Using the first click model in Yandex.Direct, we get two clicks and two conversions. Yandex.Metrica will attribute four sessions to Yandex.Direct (because for each of the four sessions, the first source was Yandex.Direct), and two conversions. In Yandex.Direct, the conversion rate will be 2 conversions/2 clicks*100%=100%, while in Yandex.Metrica the conversion rate will be 2 conversions/4 sessions total*100%=50%.
Here you can see the differences between Yandex.Direct statistics and the statistics in the Yandex.Direct: Summary report in Yandex.Metrica:
The table compares the Yandex.Direct: Summary report data, since it does not include the traffic and conversions that the Yandex.Direct anti-fraud considered invalid, so the data in it is closer to the figures in the Yandex.Direct statistics.
The second difference from Yandex.Direct is in the conversion dates
In Yandex.Metrica, reports record conversions the same day that they actually occur. Yandex.Direct, being more concerned with showing the return on advertising rather than site users' behavior, links conversions to the date of the click that provided it.
According to the first click attribution model, this will be the first click on a Yandex.Direct ad that brought a person to the site. In the last non-direct click model, it is the last click from Yandex.Direct if there were no other significant traffic sources after it, e.g. clicks from search results, site links, or from another advertising system. With the last click model, it is the last click from Yandex.Direct if the converted session started there.

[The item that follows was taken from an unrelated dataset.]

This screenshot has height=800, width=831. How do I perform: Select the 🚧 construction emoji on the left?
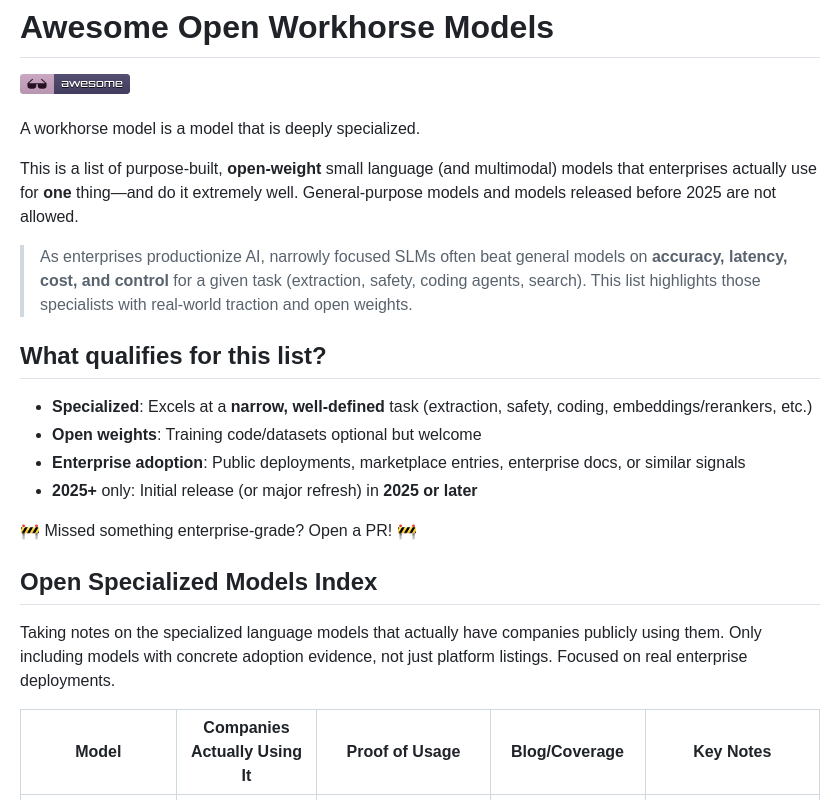click(30, 531)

Let's take the last two sessions from our example:
June 7, 3rd session, source → Yandex.Direct.
June 10, 4th session, conversion, source → Direct traffic
This is how all types of sources for these two sessions are recorded in the Yandex.Metrica database:
In the "Sources, summary" report in Yandex.Metrica, set June 7-10 as the period to capture both sessions, and select the last click attribution model. In the Yandex.Direct line, we see one session and zero conversions. But with the last non-direct click and first click models, two sessions and one conversion are attributed to Yandex.Direct. If we specify the report period of June 8 to 10, without the June 7 traffic from Yandex.Direct, and select the first click or last non-direct click attribution models, we get one session from Yandex.Direct and one conversion. And according to the last click model, there is one conversion where the source is direct traffic.
Yandex.Direct recorded one click, not two sessions. For June 7-10, we see one conversion according to the last non-direct click and first click models. And for June 8-10, we don't see any clicks or conversions, because the click from Yandex.Direct occurred on June 7. This means there's nothing to link the conversion to, so it doesn’t appear in the report. So when you are assessing an ad campaign’s impact, you should check for the presence of conversions in a period that includes the campaign’s start date.
When to use which model
In Yandex.Direct, attribution models are needed for detailed analyses of ad campaigns’ impact. First click attribution shows you which campaigns and ads brought the users to your site who converted later. The last non-direct click model shows which ad materials were decisive in stimulating users to make a purchase. And the last click model shows the conversions that occurred almost immediately after the user clicked an ad.
In contract, attribution models in Yandex.Metrica help you compare the returns from different sources of traffic to your site: advertising systems, search engines, mailing lists, social networks and links on other sites.